_Task A:_ Repeat the part of the color-naming text that opens with the words containing "Within-language diversity in" and closes with "each language (columns).".

_Text segment:_
□ □ □ □

Within-language diversity in color naming. (A) Diversity in 110 WCS languages. Each pie chart represents one WCS language (numbers at the top). The wedges within pie charts are the proportion of informants assigned to each motif at K = 4 (color codes on the top correspond to the enlarged clusters in Fig. 1C). Excluded informants named fewer than 320 of the 330 color samples. (B) Examples of WCS data from four languages; language numbers from A. The top two rows are the two K = 6 branches of the GBP (Green|Blue|Purple) motif; the second two rows are the two K = 5 branches of the Grue motif, both of which are united as single motifs at K = 4. False colors indicate glossed color terms (Fig. 1B). Notice the similarity among speakers from different continents (rows) and the diversity among speakers of each language (columns).

□ □ □ □

_Excerpted data:_
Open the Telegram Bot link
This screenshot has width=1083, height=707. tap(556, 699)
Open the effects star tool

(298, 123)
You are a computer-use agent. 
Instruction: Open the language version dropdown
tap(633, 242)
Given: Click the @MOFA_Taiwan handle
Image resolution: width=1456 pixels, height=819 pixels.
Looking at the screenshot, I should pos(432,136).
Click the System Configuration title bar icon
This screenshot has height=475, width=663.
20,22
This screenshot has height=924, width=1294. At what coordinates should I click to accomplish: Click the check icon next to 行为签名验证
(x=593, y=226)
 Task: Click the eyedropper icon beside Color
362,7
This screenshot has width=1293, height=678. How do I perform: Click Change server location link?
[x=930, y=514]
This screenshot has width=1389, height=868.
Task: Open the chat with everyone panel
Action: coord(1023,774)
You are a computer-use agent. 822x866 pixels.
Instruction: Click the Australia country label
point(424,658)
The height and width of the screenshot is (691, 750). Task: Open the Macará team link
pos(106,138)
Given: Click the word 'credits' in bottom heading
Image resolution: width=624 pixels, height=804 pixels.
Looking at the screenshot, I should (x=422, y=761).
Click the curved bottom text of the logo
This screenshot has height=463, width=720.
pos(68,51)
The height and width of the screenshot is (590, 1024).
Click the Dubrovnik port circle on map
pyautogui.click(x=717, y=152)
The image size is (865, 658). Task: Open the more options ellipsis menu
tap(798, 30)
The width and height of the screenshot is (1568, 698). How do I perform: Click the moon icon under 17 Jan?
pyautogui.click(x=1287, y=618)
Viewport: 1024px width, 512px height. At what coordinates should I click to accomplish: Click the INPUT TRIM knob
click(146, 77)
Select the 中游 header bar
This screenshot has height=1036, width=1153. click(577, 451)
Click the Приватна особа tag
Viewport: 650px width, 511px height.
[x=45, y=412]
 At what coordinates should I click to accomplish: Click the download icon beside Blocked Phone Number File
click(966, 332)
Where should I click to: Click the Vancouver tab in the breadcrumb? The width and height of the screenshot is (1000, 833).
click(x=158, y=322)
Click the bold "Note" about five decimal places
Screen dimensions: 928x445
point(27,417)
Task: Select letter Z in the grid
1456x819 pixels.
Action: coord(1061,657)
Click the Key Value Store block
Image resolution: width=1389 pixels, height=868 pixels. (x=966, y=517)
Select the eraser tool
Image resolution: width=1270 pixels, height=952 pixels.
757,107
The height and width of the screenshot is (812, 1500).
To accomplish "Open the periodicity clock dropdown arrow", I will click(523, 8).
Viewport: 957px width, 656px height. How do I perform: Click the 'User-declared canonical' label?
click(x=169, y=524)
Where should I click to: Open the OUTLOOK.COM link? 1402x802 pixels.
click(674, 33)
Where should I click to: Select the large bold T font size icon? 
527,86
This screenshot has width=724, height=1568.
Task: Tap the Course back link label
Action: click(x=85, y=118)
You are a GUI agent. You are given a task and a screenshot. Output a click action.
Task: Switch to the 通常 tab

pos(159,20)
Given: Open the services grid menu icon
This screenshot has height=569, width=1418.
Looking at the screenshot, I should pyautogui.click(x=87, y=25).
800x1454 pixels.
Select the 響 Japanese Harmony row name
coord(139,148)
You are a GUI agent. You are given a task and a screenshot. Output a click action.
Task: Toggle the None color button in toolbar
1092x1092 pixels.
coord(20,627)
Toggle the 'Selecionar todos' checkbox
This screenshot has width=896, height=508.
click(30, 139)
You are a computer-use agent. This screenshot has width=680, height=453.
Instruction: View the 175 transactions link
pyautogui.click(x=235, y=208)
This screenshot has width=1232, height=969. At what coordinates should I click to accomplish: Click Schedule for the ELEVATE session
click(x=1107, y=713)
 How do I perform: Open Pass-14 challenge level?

□ □ □ □

_Task B:_ In the records, switch "toolbar" to "top bar" in the part that opens with the line containing "Given: Open the services grid menu icon" and closes with the end of the records. Return only that part, with everything else left as it is.

_Written response A:_
Within-language diversity in color naming. (A) Diversity in 110 WCS languages. Each pie chart represents one WCS language (numbers at the top). The wedges within pie charts are the proportion of informants assigned to each motif at K = 4 (color codes on the top correspond to the enlarged clusters in Fig. 1C). Excluded informants named fewer than 320 of the 330 color samples. (B) Examples of WCS data from four languages; language numbers from A. The top two rows are the two K = 6 branches of the GBP (Green|Blue|Purple) motif; the second two rows are the two K = 5 branches of the Grue motif, both of which are united as single motifs at K = 4. False colors indicate glossed color terms (Fig. 1B). Notice the similarity among speakers from different continents (rows) and the diversity among speakers of each language (columns).

_Written response B:_
Given: Open the services grid menu icon
This screenshot has height=569, width=1418.
Looking at the screenshot, I should pyautogui.click(x=87, y=25).
800x1454 pixels.
Select the 響 Japanese Harmony row name
coord(139,148)
You are a GUI agent. You are given a task and a screenshot. Output a click action.
Task: Toggle the None color button in top bar
1092x1092 pixels.
coord(20,627)
Toggle the 'Selecionar todos' checkbox
This screenshot has width=896, height=508.
click(30, 139)
You are a computer-use agent. This screenshot has width=680, height=453.
Instruction: View the 175 transactions link
pyautogui.click(x=235, y=208)
This screenshot has width=1232, height=969. At what coordinates should I click to accomplish: Click Schedule for the ELEVATE session
click(x=1107, y=713)
 How do I perform: Open Pass-14 challenge level?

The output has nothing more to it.